Gündoğdu, plastik üretimindeki artışın doğrudan denizlere ulaşan plastik atık miktarını artıracağını belirtti ve önümüzdeki 50 yıl içinde bu miktarın 20 milyon tondan 60 milyon tona çıkmasının beklendiğini ifade etti. Gündoğdu, bu sorunun üstesinden gelebilmek için plastik üretiminin yüzde 50 oranında azaltılması gerektiğini savundu. Ancak bu önlem bile, doğaya salınan plastiklerin etkilerinin minimize edilmesini ancak sınırlı bir ölçüde mümkün kılabilir.
Yapılan araştırmalar, plastik kalıntılarının insan vücudunda çeşitli organlarda, mideden beynine, kan ve plasentaya kadar izlerini gösterdi. Bilim insanları, dünyanın her bölgesinde plastik kirliliğinin etkilerine dair somut bulgulara ulaştı. Ancak, Güney Kore'de başlayan Küresel Plastik Anlaşması için yapılan 5. Hükümetlerarası Müzakere Komitesi (INC-5) oturumu, plastik üretiminin azaltılması konusunda bir anlaşma sağlanamadan sona erdi. Bu toplantı, küresel bağlayıcılığı olan bir plastik anlaşmasının 2025 yılına kadar imzalanması amacıyla yapılmıştı. Ancak, anlaşma metni hazırlanamadan toplantı sona erdi.
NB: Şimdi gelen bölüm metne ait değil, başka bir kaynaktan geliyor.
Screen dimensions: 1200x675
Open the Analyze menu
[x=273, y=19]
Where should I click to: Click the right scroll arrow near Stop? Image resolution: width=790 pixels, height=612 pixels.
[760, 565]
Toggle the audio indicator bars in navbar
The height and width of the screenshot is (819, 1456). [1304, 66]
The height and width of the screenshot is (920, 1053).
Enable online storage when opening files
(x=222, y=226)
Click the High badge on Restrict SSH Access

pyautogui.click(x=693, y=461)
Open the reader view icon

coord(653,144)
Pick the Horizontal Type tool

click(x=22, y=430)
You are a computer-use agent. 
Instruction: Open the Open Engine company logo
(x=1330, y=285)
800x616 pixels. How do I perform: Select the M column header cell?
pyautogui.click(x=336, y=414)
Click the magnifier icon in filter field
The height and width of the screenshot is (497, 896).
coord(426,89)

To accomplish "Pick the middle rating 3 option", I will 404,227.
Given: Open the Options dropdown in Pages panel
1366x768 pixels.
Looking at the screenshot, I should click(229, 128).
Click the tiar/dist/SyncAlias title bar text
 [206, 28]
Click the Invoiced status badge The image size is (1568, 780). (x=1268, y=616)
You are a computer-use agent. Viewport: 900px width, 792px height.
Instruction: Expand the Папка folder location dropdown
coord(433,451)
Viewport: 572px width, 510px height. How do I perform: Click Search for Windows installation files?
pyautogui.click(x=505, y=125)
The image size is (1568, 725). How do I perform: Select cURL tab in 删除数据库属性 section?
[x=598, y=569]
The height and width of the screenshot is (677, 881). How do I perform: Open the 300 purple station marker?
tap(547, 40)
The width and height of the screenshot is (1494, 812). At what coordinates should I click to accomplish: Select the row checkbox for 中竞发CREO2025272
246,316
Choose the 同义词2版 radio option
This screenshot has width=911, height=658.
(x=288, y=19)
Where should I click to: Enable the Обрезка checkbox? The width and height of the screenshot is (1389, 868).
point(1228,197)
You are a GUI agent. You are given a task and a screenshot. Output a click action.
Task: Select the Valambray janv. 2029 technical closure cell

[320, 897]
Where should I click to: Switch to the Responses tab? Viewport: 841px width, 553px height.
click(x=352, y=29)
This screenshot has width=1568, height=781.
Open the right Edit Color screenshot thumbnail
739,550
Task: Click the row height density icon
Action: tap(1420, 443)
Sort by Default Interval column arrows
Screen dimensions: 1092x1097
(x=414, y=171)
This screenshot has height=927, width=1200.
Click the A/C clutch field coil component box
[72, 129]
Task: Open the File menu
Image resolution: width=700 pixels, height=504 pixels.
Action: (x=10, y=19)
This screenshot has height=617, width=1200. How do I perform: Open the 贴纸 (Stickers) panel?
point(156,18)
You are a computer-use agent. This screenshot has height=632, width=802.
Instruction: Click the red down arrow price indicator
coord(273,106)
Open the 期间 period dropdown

Prof. Dr. Gündoğdu, toplantının ertelenmesinin, özellikle petrol üreten ülkelerin plastik üretiminin azaltılmasıyla ilgili yapılan önerilere karşı gösterdikleri dirençten kaynaklandığını belirtti. Bu ülkeler, plastik üretiminin sınırlanması fikrine karşı çıktılar. Öte yandan, Norveç ve Ruanda'nın liderlik ettiği, 100'e yakın ülkenin plastik üretiminin azaltılmasının küresel bağlayıcı bir anlaşmanın oluşturulabilmesi için zorunlu olduğuna dair görüş bildirdiğini söyledi. Ne yazık ki, bu tartışmalar sonucunda kesin bir karar alınamasa da, toplantının ertelenerek müzakerelere devam edilmesi kararı alındı.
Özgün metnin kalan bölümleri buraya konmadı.